Centre Hospitalier Universitaire Sainte-Justine Research Center, Montreal, QC H3T 1C5, Canada; Department of Pediatrics, Centre Hospitalier Universitaire Sainte-Justine and University of Montreal, Montreal, QC H3T 1C5, Canada. Electronic address:
Proteins anchored to the cell surface via glycosylphosphatidylinositol (GPI) play various key roles in the human body, particularly in development and neurogenesis. As such, many developmental disorders are caused by mutations in genes involved in the GPI biosynthesis and remodeling pathway. We describe ten unrelated families with bi-allelic mutations in PIGB, a gene that encodes phosphatidylinositol glycan class B, which transfers the third mannose to the GPI. Ten different PIGB variants were found in these individuals.

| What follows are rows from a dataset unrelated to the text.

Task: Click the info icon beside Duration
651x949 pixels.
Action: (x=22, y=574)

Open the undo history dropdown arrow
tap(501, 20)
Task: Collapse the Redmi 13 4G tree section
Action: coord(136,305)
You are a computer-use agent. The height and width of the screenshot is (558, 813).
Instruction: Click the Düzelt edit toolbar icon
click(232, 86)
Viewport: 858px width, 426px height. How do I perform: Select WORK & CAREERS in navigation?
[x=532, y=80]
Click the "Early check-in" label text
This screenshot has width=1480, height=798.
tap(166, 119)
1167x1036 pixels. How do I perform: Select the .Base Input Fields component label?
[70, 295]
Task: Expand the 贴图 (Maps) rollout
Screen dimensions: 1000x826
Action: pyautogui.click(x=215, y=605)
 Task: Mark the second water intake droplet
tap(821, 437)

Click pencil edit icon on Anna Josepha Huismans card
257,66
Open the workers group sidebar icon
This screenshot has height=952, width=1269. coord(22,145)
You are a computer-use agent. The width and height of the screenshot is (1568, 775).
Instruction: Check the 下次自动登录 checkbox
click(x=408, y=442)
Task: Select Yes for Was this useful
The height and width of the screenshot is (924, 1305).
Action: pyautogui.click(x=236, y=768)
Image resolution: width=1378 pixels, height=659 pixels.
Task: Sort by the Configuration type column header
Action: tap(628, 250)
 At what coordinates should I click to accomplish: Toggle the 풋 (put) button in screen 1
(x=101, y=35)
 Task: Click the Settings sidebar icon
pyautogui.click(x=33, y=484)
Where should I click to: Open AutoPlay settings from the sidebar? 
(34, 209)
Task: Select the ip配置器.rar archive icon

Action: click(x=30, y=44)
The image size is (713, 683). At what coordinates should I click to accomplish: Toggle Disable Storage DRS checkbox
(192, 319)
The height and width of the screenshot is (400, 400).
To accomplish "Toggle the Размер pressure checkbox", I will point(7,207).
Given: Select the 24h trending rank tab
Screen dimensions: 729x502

Flow cytometric analysis of blood cells and fibroblasts from the affected individuals showed decreased cell surface presence of GPI-anchored proteins. Most of the affected individuals have global developmental and/or intellectual delay, all had seizures, two had polymicrogyria, and four had a peripheral neuropathy. Eight children passed away before four years old. Two of them had a clinical diagnosis of DOORS syndrome (deafness, onychodystrophy, osteodystrophy, mental retardation, and seizures), a condition that includes sensorineural deafness, shortened terminal phalanges with small finger and toenails, intellectual disability, and seizures; this condition overlaps with the severe phenotypes associated with inherited GPI deficiency. Most individuals tested showed elevated alkaline phosphatase, which is a characteristic of the inherited GPI deficiency but not DOORS syndrome. It is notable that two severely affected individuals showed 2-oxoglutaric aciduria, which can be seen in DOORS syndrome, suggesting that severe cases of inherited GPI deficiency and DOORS syndrome might share some molecular pathway disruptions.